• [Jobs]
• a. List the questions that, according to the Background section of the open web information gathering lab, cyber criminals and hackers want answered about their target.
• b. Pick up the open web information gathering lab after its final sentence and carry it forward.

• [Excerpted passage]
==*==

Week 9 Lab – Open Web Information Gathering
Students
Notes
· This seminar can be performed without a virtual machine however it’s written for Kali (setup in previous weeks). If you are running it without Kali then google to find an alternative command for your OS.
· You can perform this exercise in groups over your online meeting tool of choice or individually if you would prefer.
· If you are performing the exercise as a group, please make sure you've joined the same group in the group selection tool on iLearn.
Background
Cyber criminals and hackers spend a lot of time browsing the web, looking for background information about their target organisation. Things that they will be interested in are: What does their target organisation/individual do? How do they interact with the world? Do they have a sales department? Are they hiring? Cyber criminals will browse the organisation’s website, looking for general information such as contact information, phone and fax numbers, emails, company structure etc. They will also look for sites that link to the target site, or for company emails floating around the web.
A lot of the time, the smallest details can give an attacker the most information. For example, how well designed is the target website? How clean is their HTML code? These things might give an attacker a clue about the organisation’s web development budget, which may reflect on their security budget.
Google is a hacker’s best friend, especially when it comes to information gathering.
Enumerating with Google
Google supports the use of various search operators, which allow a user to narrow down and pinpoint search results. For example, the ‘site’ operator will limit Google search results to a single domain. Say we want to know the approximate web presence of an organisation, we can use ‘site:Microsoft.com’ to show only results for the Microsoft.com domain. Figure 1 below shows that on 22nd March 2017, Google indexed around 34.5 million pages from the Microsoft.com domain. These specific queries are referred to as “Google Dorks”
Figure 1: The Google ‘site’ operator in action
Activity 1: Practice with the ‘site’ operator
Use the ‘site’ operator and perform a Google index on 3 companies of your choice. Ideally selecting small or medium size organisations would be ideal. Record in the box below the companies that you have selected and the number of pages that Google indexed for each.
Company 1: No of pages:
Company 2: No of pages:
Company 3: No of pages:
In the Microsoft example shown in Figure 1, you will notice how most of the results originate from the www.microsoft.com subdomain. Now let’s filter those out to see what other subdomains may exist at microsoft.com. We can do this using the following command:
site:microsoft.com –site:www.microsoft.com
These two simple queries have revealed quite a lot of background information about the microsoft.com domain, such as their Internet presence and a list of their web accessible subdomains.
Use this simple query on your selected 3 companies and record the number of results returned for each and three subdomains for each in the box below:
Company 1: No of pages:
Subdomains:
Company 2: No of pages:
Subdomains:
Company 3: No of pages:
Subdomains:
Activity 2: Research
Perform some research and provide 3 Google Dorks that can be used to find sensitive information
Dork 1: Purpose: Dork 2: Purpose: Dork 3: Purpose: |
Activity 3: DNS lookups
We’re going to perform a zone file lookup; this can be done using specific tools but there are some websites that will allow us to do this too. We’re going to use https://www.ultratools.com/tools/dnsLookup. Perform a lookup on the 3 domains you have chosen above.

==*==

• [Recorded information]
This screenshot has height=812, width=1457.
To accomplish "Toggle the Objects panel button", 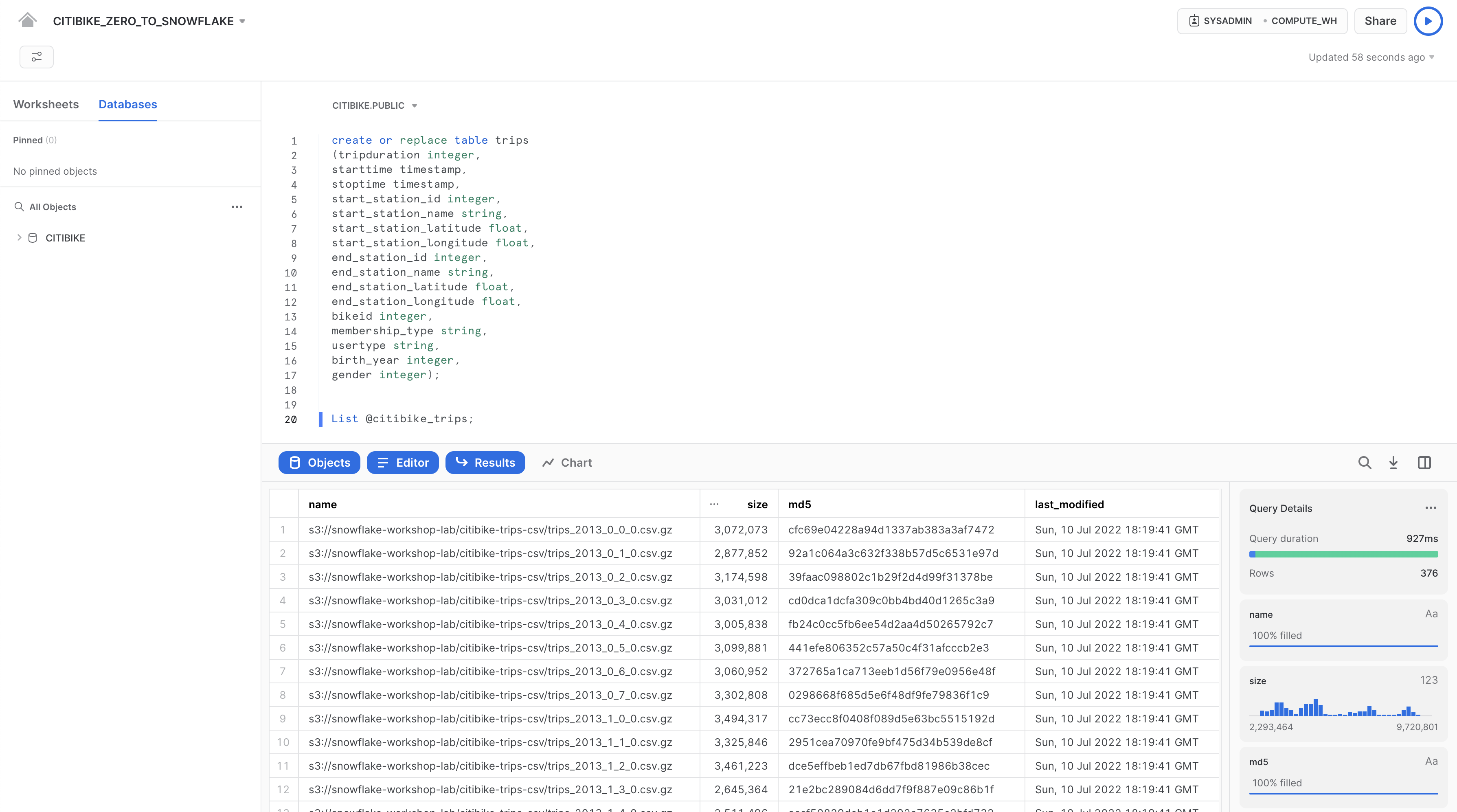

==*==

• [Responses to the tasks]
• a.
- What does their target organisation/individual do?
- How do they interact with the world?
- Do they have a sales department?
- Are they hiring?

• b.
Example: zoom.us
Mail server: Google
Name server: AWS
Web server IP: XXXXXXXXXX
Domain 1:
Mail server:
Name server:
Web server IP:
Domain 2:
Mail server:
Name server:
Web server IP:
Domain 3:
Mail server:
Name server:
Web server IP:
Activity 4: Robots.txt
Robots.txt is publicly available and found on websites – it gives instructions to web robots (search engine crawlers) about what is and is not visible using the Robots Exclusion Protocol. The Disallow: / statement tells a browser not to visit a source. Disallow can give an attacker intelligence on what a target hopes not to disclose to the public. The Robots.txt file can be found in the root directory of a target website and is publicly available.
Go to your web browser and type in the following address: http://www.facebook.com/robots.txt. Your search should return something like Figure 3 below.
Figure 3: Results of robot.txt search on Facebook
Robots can ignore a /robots.txt disallow command, especially malware robots that scan the web for security vulnerabilities. Email address harvesters used by spammers will also pay no attention to the robots.txt file disallow command. Anyone can see what sections of the server that the organisation doesn’t want robots to use or see – this information can be used to find information that the company wants to keep private (and this usually means that there is something there that the company wants to hide). This information is giving potential malicious actors a lot of information and intelligence about the structure of the website (and therefore, potential targets).
Enter the address of a popular website into your search engine and add robots.txt to the end of the address (see above). Record, in the box below, web pages or folders that the organisation doesn’t want you to see.
Domain 1
[Insert robots file here]
Domain 2
[Insert robots file here]
Domain 3
[Insert robots file here]
Activity 5: Email harvesting
Email harvesting is an effective way of finding emails, and possibly usernames, belonging to an organisation. These emails are useful in many ways, such as providing a potential list for client-side attacks (such as phishing), revealing the naming convention used in the organisation, or mapping out users in the organisation.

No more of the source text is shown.